ADHD people are my people.  I know them to be charismatic, charming, engaging, energetic, creative and interesting (with an abundance of unique hobbies)…and hilarious! Never a moment of my mind meanders while in their presence.  I don’t have ADHD myself, but lots of people I know and love do.

My first experience with ADHD was a full immersion one, living with a high school population completely comprised of students with ADHD and other learning differences.  Here I taught and coached and encouraged and dispensed medication before bedtime.  It was overwhelming, heart-wrenching, frustrating and joyful.

My initial classroom observation was that, overall, the girls were demure in comparison to the boys—composed, mature and sometimes meticulously organized.  And they were also chatty, needy, fearful and oftentimes depressed while struggling mightily with low self-esteem. Conversely, the boys acted out more—-they were hyperactive, messy and loud. Sometimes their anger was explosive.  They lost things, showed up late to exams and forgot tests.  The striking differences between the genders makes me think of something I recently heard on a TEDX Talk—that males tend to take their ADHD out on those around them, whereas girls turn theirs on themselves.  It seemed to me that societal norms allowed the boys the freedom to stretch, unrestrained, into the nebulous boundaries of their diagnosis, while conversely, the girls had been conditioned to shrink (even moreso) with shame.

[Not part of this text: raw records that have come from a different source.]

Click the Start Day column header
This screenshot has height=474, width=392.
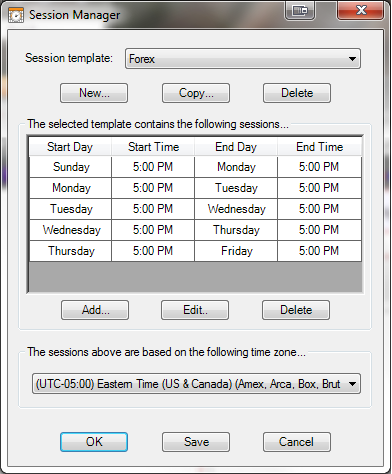point(70,147)
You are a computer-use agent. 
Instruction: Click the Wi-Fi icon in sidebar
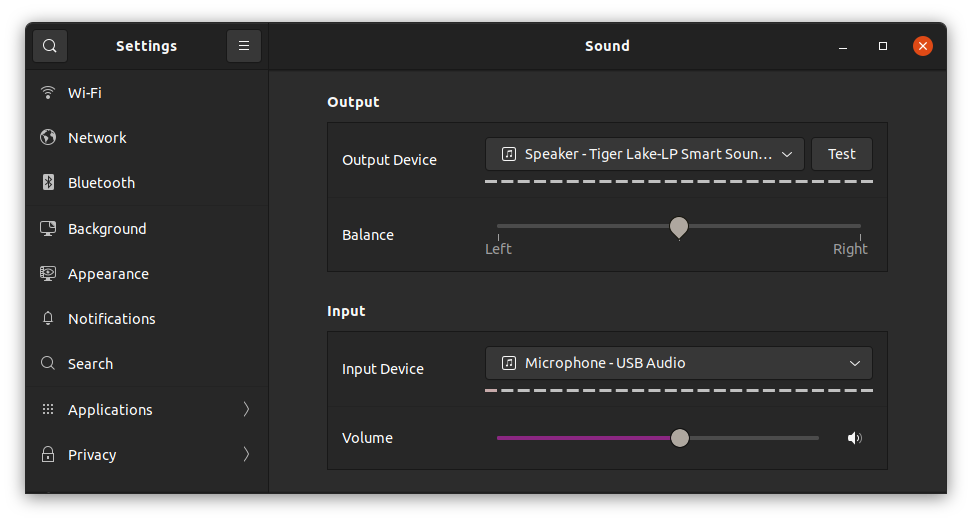point(48,93)
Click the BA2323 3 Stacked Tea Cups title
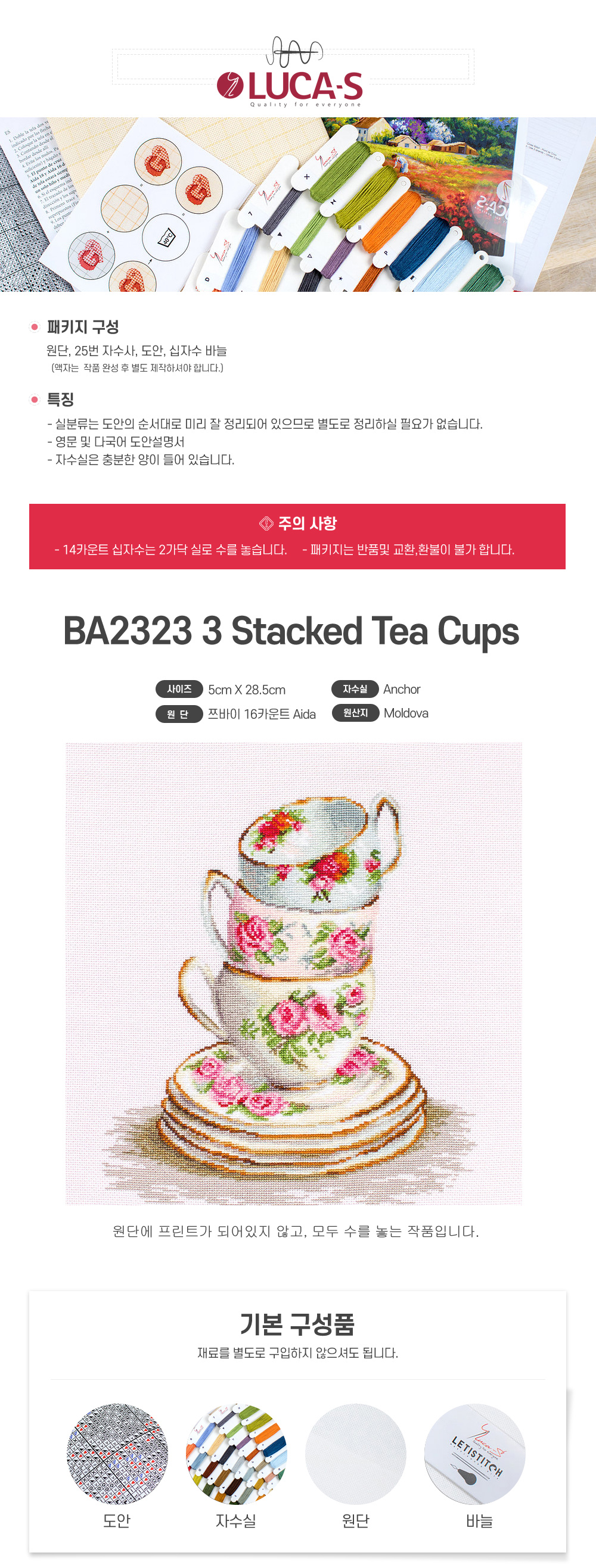Image resolution: width=596 pixels, height=1568 pixels. point(291,631)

The teenage girls I taught over that period of time were lucky—they had been diagnosed before entering this specialized high school and could safely explore a new support network that had the potential to create some major paradigm shifts in their lives.  Some seemed very much able to overcome the false beliefs from childhood that they were “stupid” or “lazy”, while others didn’t, as the damage done to them before they knew that their brains worked differently had caused irreversible injury to their spirit.  I wondered what would become of their adult selves, knowing that the stakes were high, looming dark and pregnant with things like addiction and even suicide   The resounding take-away for me was this:  we must start supporting females just as much as we do males.  It is certainly not dramatic to say that their lives depend on this very thing.  We need to support, educate, encourage and diagnose our ADHD girls early on.